_Consegna A_
Stampa per intero il testo della sentenza del Consiglio di Stato, senza cambiarne nemmeno una parola.

_Estratto documento_
═══
N. 01015/2018 REG.RIC.
REPUBBLICA ITALIANA
IN NOME DEL POPOLO ITALIANO
Il Consiglio di Stato
in sede giurisdizionale (Sezione Sesta)
ha pronunciato la presente
SENTENZA
sul ricorso numero di registro generale 1015 del 2018, proposto da Milito Pietro, rappresentato e difeso dall’avvocato Marcello Fortunato, con domicilio digitale come da PEC da Registri di Giustizia e domicilio eletto presso lo studio dell’avvocato Sara Di Cunzolo in Roma, via Aureliana, n. 63;
contro
il Comune di Salerno, in persona del Sindaco in carica, rappresentato e difeso dagli avvocati Luigi Mea e Maria Grazia Graziani, con domicilio digitale come da PEC da Registri di Giustizia e domicilio eletto presso lo studio dell’avvocato Antonio Brancaccio in Roma, via Taranto, n. 18;
per la riforma
della sentenza del T.A.R. CAMPANIA - SEZIONE STACCATA DI SALERNO, SEZIONE I, n. 1696/2017, resa tra le parti e concernente: diniego di condono edilizio e ordinanza di demolizione;
Visti il ricorso in appello e i relativi allegati;
Visto l’atto di costituzione in giudizio del Comune di Salerno;
Visti tutti gli atti della causa;
Relatore, nell’udienza pubblica del giorno 11 luglio 2019, il consigliere Bernhard Lageder e uditi, per le parti, gli avvocati Stefano Isidori, per delega di Marcello Fortunato, e Maria Grazia Graziani;
Ritenuto e considerato in fatto e diritto quanto segue.
═══
_Consegna B_
Sostituisci "Screen dimensions" con "Screen size" nei record, a partire dalla riga che contiene "This screenshot has" e fino alla fine dei record, estremi inclusi. Riporta soltanto queste righe, senza nessun'altra modifica e senza le immagini.

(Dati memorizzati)
═══
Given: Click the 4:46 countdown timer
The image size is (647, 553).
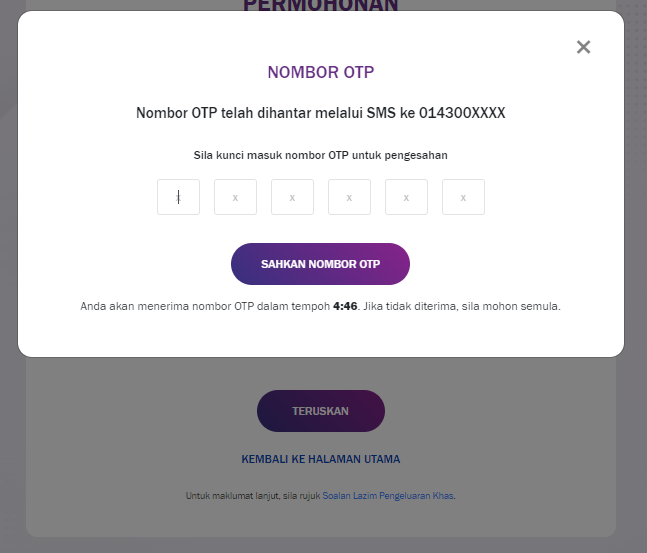Looking at the screenshot, I should click(345, 306).
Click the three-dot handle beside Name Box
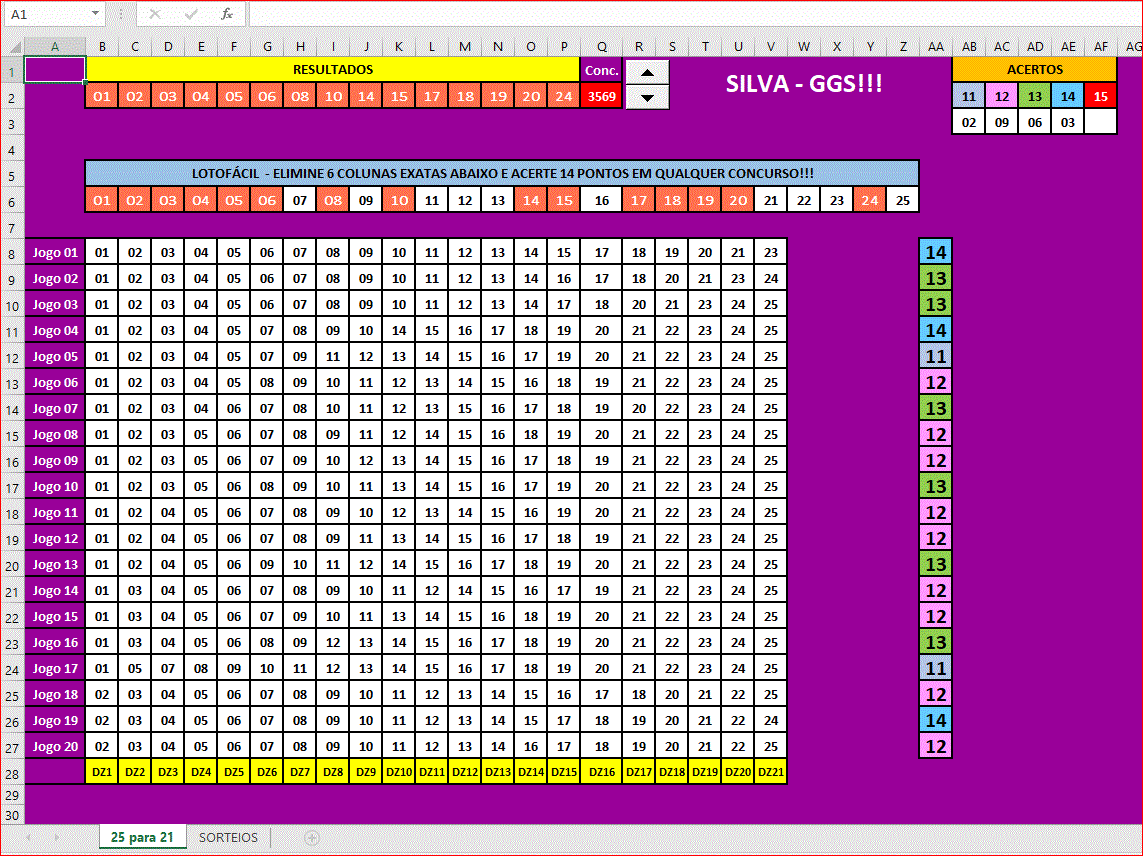The width and height of the screenshot is (1143, 856). click(120, 14)
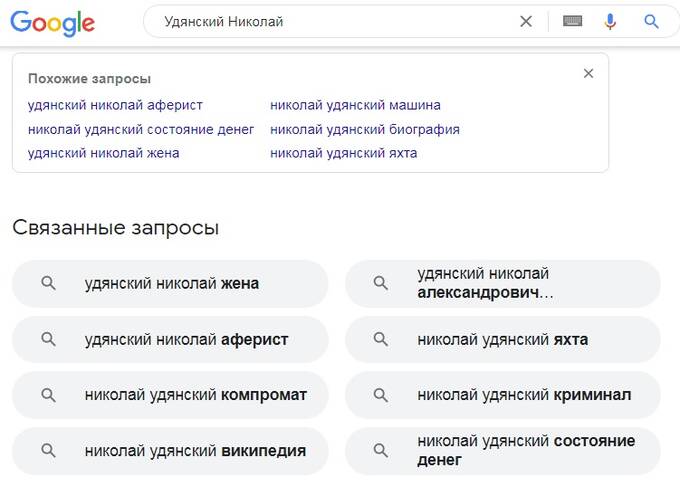The height and width of the screenshot is (496, 680).
Task: Open link 'удянский николай жена' in similar queries
Action: [x=104, y=153]
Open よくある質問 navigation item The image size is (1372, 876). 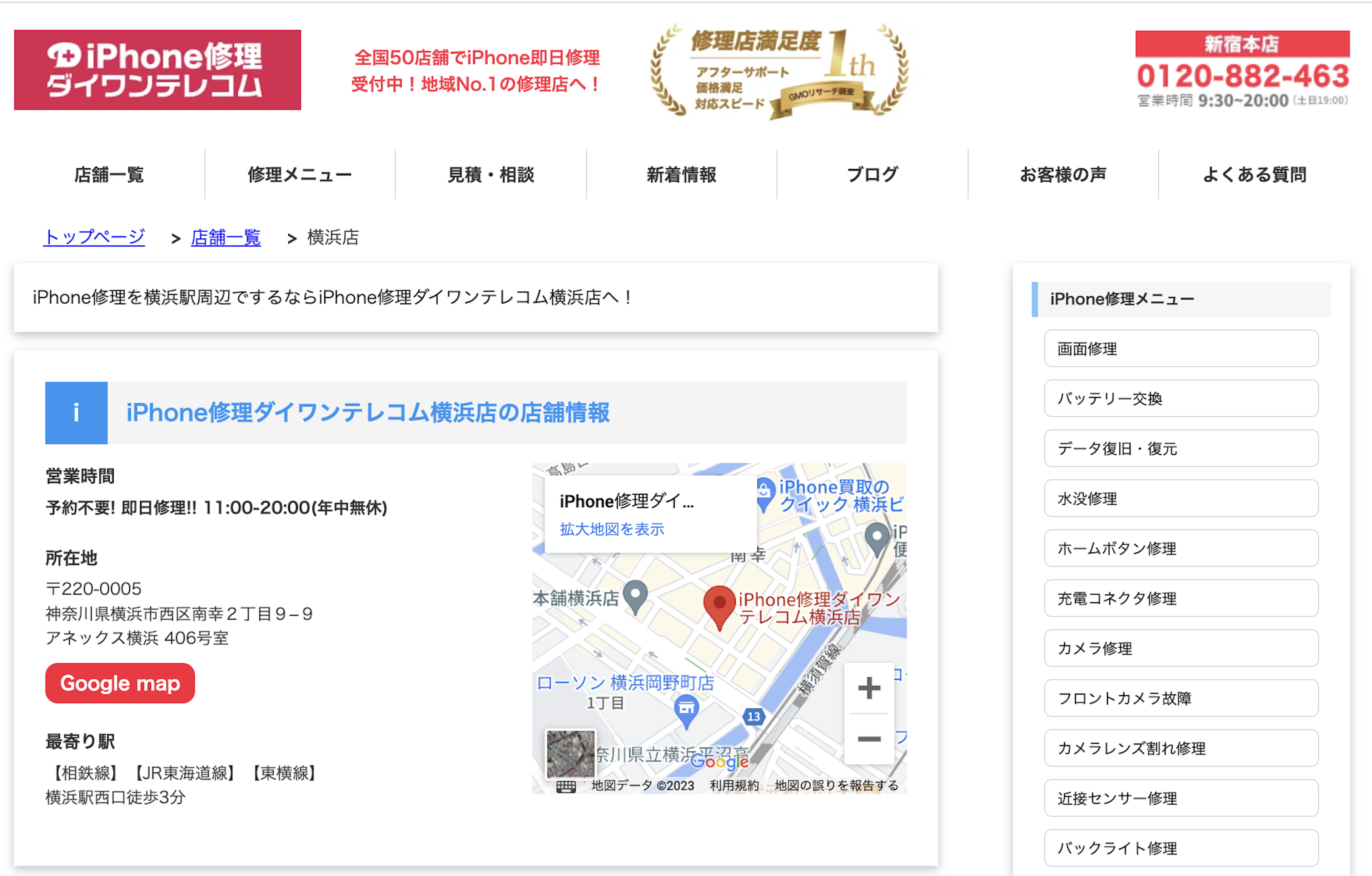pos(1254,174)
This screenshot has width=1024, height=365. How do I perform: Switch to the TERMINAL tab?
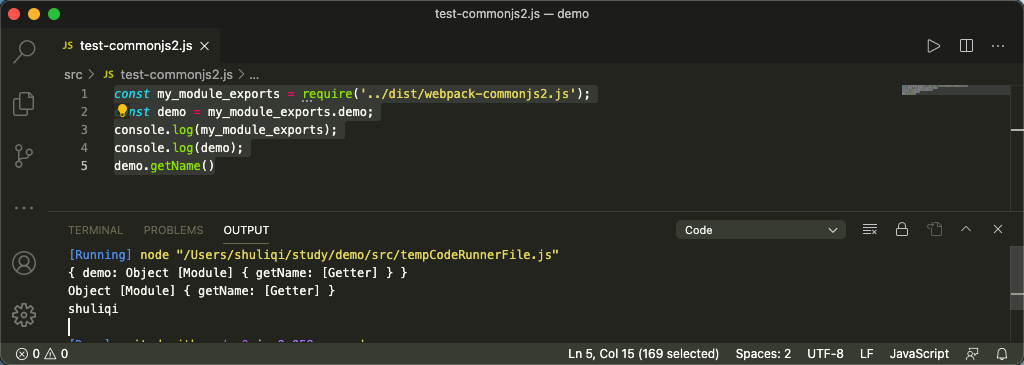(95, 230)
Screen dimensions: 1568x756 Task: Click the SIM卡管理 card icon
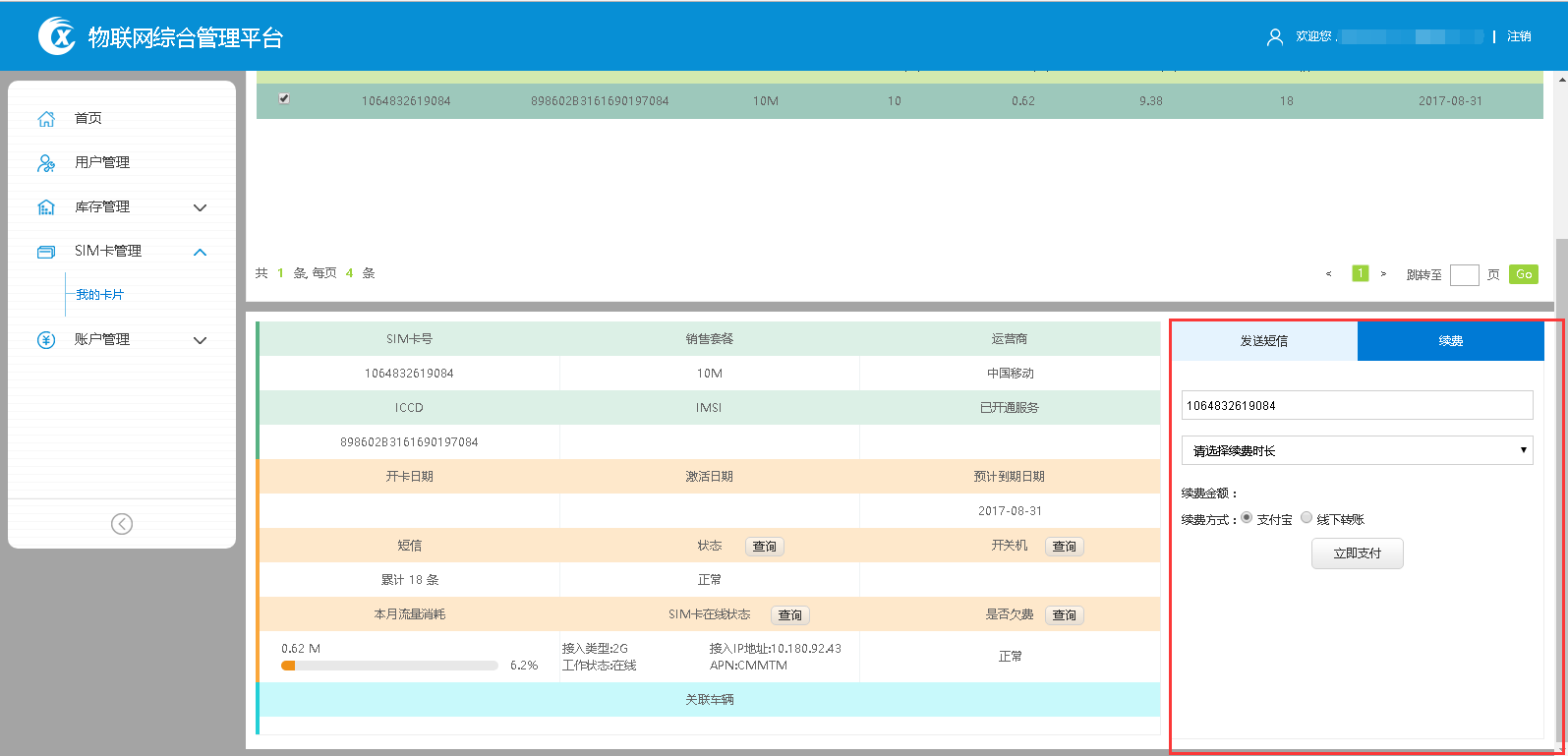point(46,252)
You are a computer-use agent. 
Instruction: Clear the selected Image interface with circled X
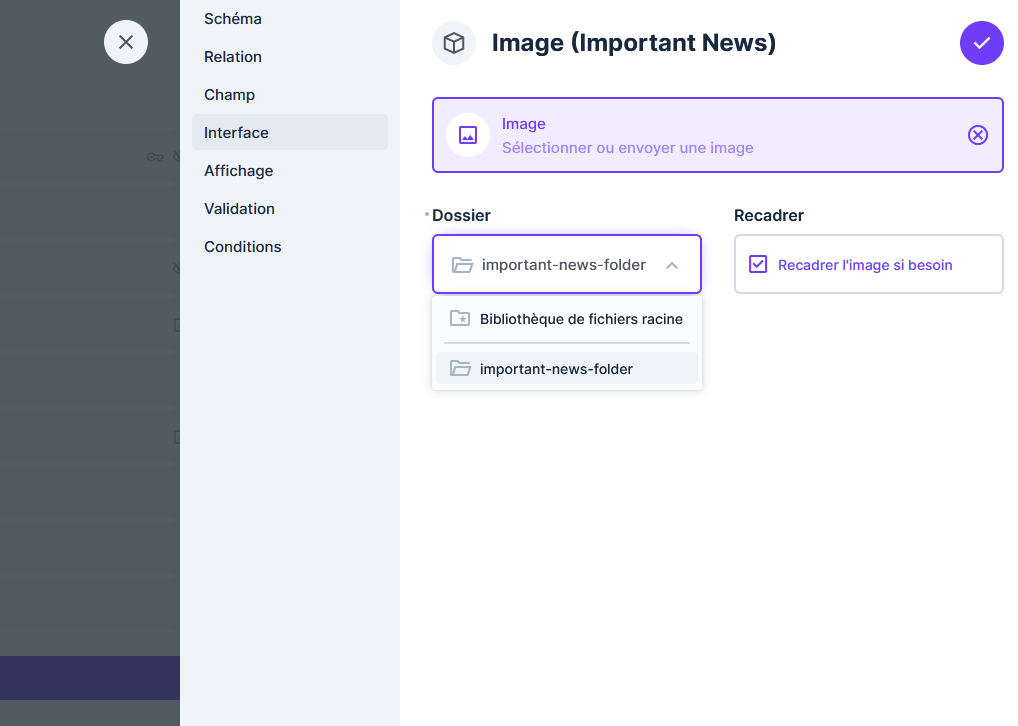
═══
_Soluzione esercizio A_
N. 01015/2018 REG.RIC.
REPUBBLICA ITALIANA
IN NOME DEL POPOLO ITALIANO
Il Consiglio di Stato
in sede giurisdizionale (Sezione Sesta)
ha pronunciato la presente
SENTENZA
sul ricorso numero di registro generale 1015 del 2018, proposto da Milito Pietro, rappresentato e difeso dall’avvocato Marcello Fortunato, con domicilio digitale come da PEC da Registri di Giustizia e domicilio eletto presso lo studio dell’avvocato Sara Di Cunzolo in Roma, via Aureliana, n. 63;
contro
il Comune di Salerno, in persona del Sindaco in carica, rappresentato e difeso dagli avvocati Luigi Mea e Maria Grazia Graziani, con domicilio digitale come da PEC da Registri di Giustizia e domicilio eletto presso lo studio dell’avvocato Antonio Brancaccio in Roma, via Taranto, n. 18;
per la riforma
della sentenza del T.A.R. CAMPANIA - SEZIONE STACCATA DI SALERNO, SEZIONE I, n. 1696/2017, resa tra le parti e concernente: diniego di condono edilizio e ordinanza di demolizione;
Visti il ricorso in appello e i relativi allegati;
Visto l’atto di costituzione in giudizio del Comune di Salerno;
Visti tutti gli atti della causa;
Relatore, nell’udienza pubblica del giorno 11 luglio 2019, il consigliere Bernhard Lageder e uditi, per le parti, gli avvocati Stefano Isidori, per delega di Marcello Fortunato, e Maria Grazia Graziani;
Ritenuto e considerato in fatto e diritto quanto segue.

_Soluzione esercizio B_
This screenshot has width=1024, height=365. How do I perform: Switch to the TERMINAL tab?
(95, 230)
Screen size: 1568x756 Task: Click the SIM卡管理 card icon
point(46,252)
You are a computer-use agent. 
Instruction: Clear the selected Image interface with circled X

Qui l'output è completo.